● Exercise details
For every entry, reproduce the wording exactly and omit any image it holds.

*** Opening Provided entries ***

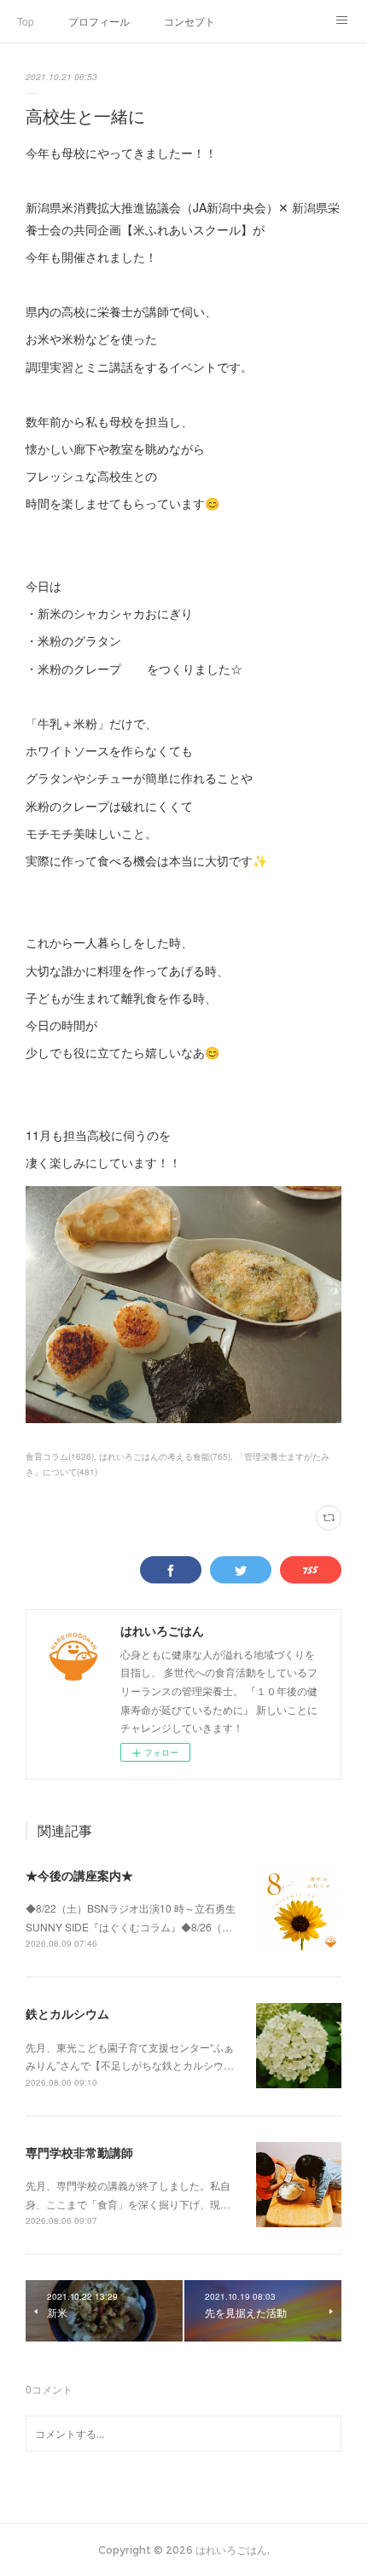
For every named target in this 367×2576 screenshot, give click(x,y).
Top (25, 21)
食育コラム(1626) (60, 1456)
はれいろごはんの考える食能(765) (164, 1456)
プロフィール (99, 21)
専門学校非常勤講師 (79, 2152)
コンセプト (189, 21)
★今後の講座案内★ (79, 1875)
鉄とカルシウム (67, 2013)
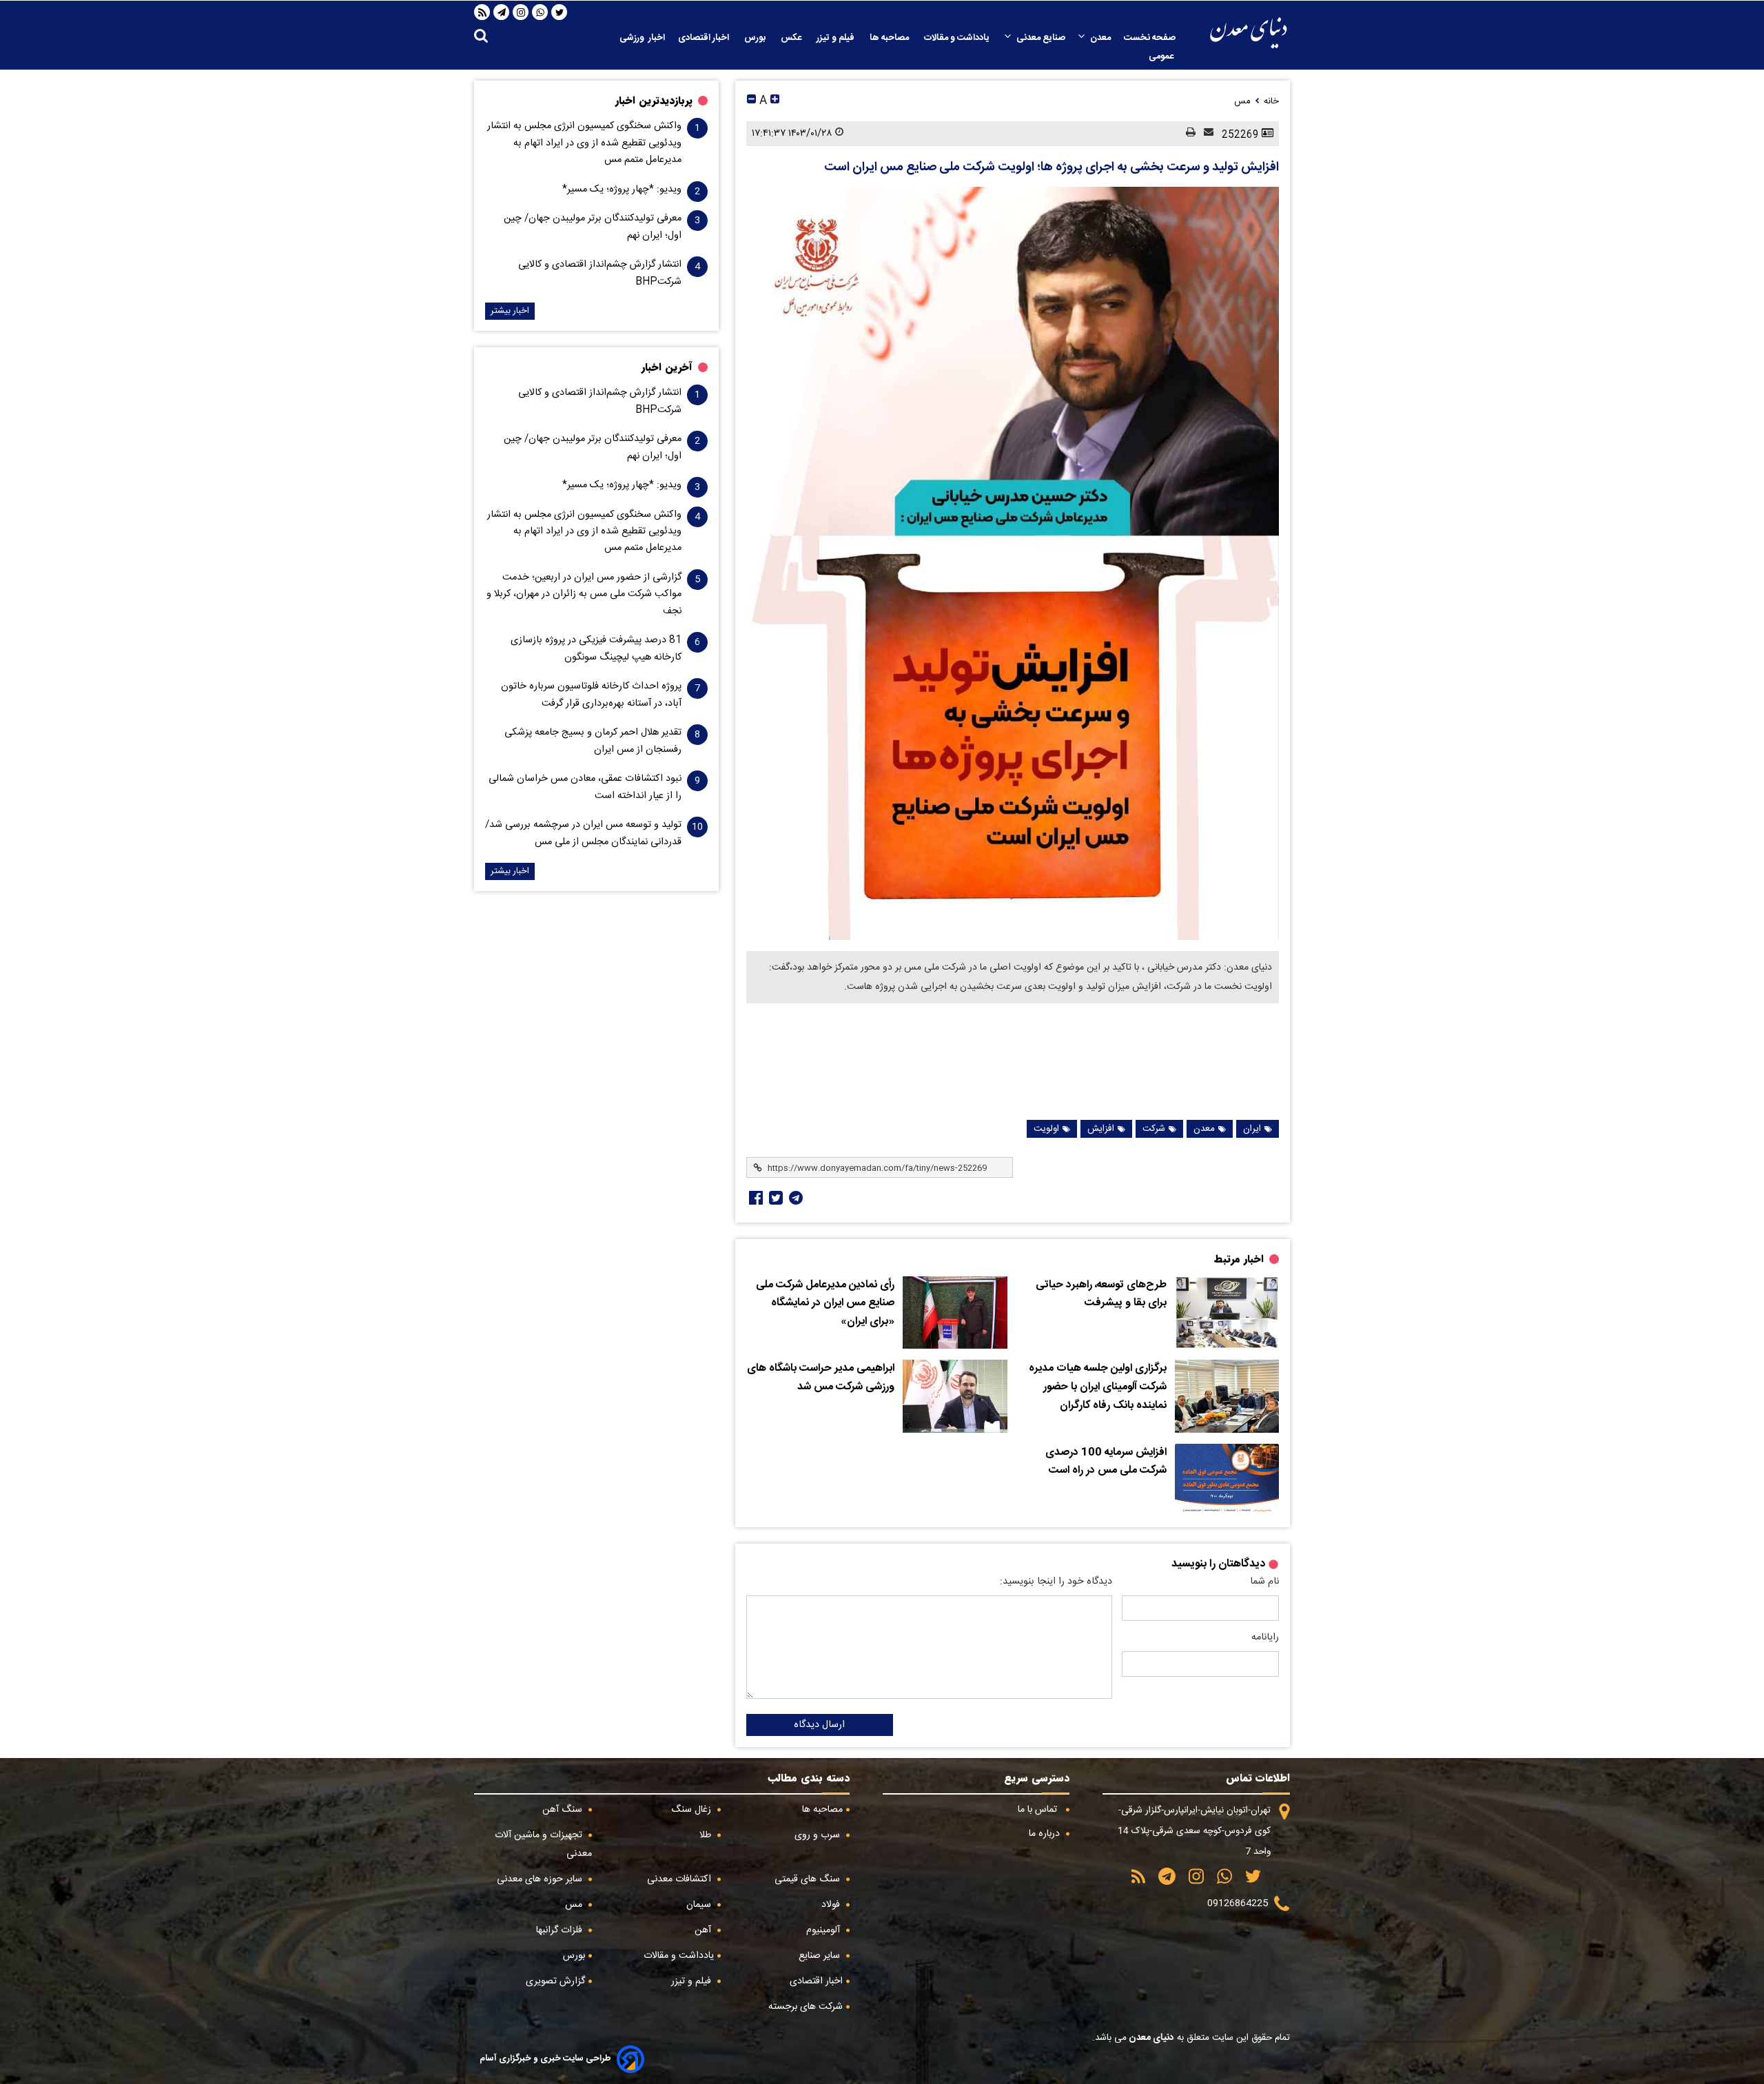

*** Closing Provided entries ***

● Solution
For every named target in this 367×2576 screenshot, give click(x,y).
Top (25, 21)
食育コラム(1626) (60, 1456)
はれいろごはんの考える食能(765) (164, 1456)
プロフィール (99, 21)
専門学校非常勤講師 (79, 2152)
コンセプト (189, 21)
★今後の講座案内★ (79, 1875)
鉄とカルシウム (67, 2013)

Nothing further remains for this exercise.